Dennoch wandte er sich in einer Video-Botschaft am Dschungeltelefon an die Öffentlichkeit und entschuldigte sich bei den "Bürgern von Leipzig". Die Stadt habe er nicht diskreditieren wollen. Diese Worte kamen Ofarim allerdings erst über die Lippen, nachdem Mit-Camper Stephen Dürr ihn darauf angesprochen hatte. Nach Angaben des MDR nahm Leipzig die Entschuldigung zur Kenntnis.
Unfall im Dschungel und plötzliches Aufblühen
Die Wende seines zurückhaltenden Wesens begann mit seinem Unfall bei der Dschungelprüfung am zwölften Tag. Ofarim musste nach einem Sturz im Krankenhaus untersucht werden und kehrte später von Rangern gestützt ins Camp zurück. Die anderen Kandidaten reagierten mit Mitgefühl.

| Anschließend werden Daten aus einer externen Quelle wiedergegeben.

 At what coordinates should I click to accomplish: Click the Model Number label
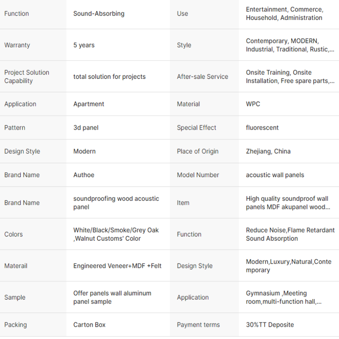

Doch nur einen Tag später kam es zum emotionalen Wendepunkt. Als Ariel Hediger ihn erneut mit Vorwürfen konfrontierte, verlor Ofarim die Fassung und entgegnete: "Leck mich am Arsch".
Seitdem blühte der Sänger im australischen Dschungel immer mehr auf. Er lachte und scherzte mit Bauer Patrick und Schauspieler Hardy Krüger. Es hatte fast den Anschein, dass die drei eine kleine Freundschaft aufbauen würden.
Simone Ballack fiel das auf und sie äußerte ihre Zweifel klar: "In mir brodelt es auch. Wenn ich jetzt sehe, dass du plötzlich zwei bis drei Tage vor dem Finale so lustig bist, für mich ist das zu gut drauf."
Dschungelkönig 2026: Gil Ofarim zwischen Wahrheit und Zweifel
Einige Tage vor dem Finale sprach Ofarim während einer Feuerwache über angebliche Ungereimtheiten im Verfahren des Davidstern-Skandals. Er behauptete, ein Video sei unvollständig gewesen und es habe einen Zeugen gegeben, der seine Darstellung stützen könne. Schließlich erklärte er, er sei freigesprochen worden.
Diese Angabe ist nachweislich falsch. Ofarim wurde nicht freigesprochen, sondern das Verfahren wurde eingestellt.
Und dennoch gewann er am Ende die Show.
Gil Ofarim scheint mit seinem Verhalten die Menschen angesprochen zu haben. Während viele treue Zuschauer bei der Bekanntgabe von Ofarims Dschungel-Teilnahme mit dem Boykott der Show drohten, erzählen die Einschaltquoten der Sendung etwas ganz anderes, wie DWDL aufzeigte.
Im Durchschnitt schalteten 5,15 Millionen Zuschauer um 20.15 Uhr das Dschungelcamp ein. Damit hat der Sender laut DWDL seit sechs Jahren die höchste Reichweite erzielt.
Und damit nicht genug. Wenn man Sonja Zietlows Aussagen Glauben schenken kann, lag Gil Ofarim seit Tag eins bei den Zuschauervotings vorne.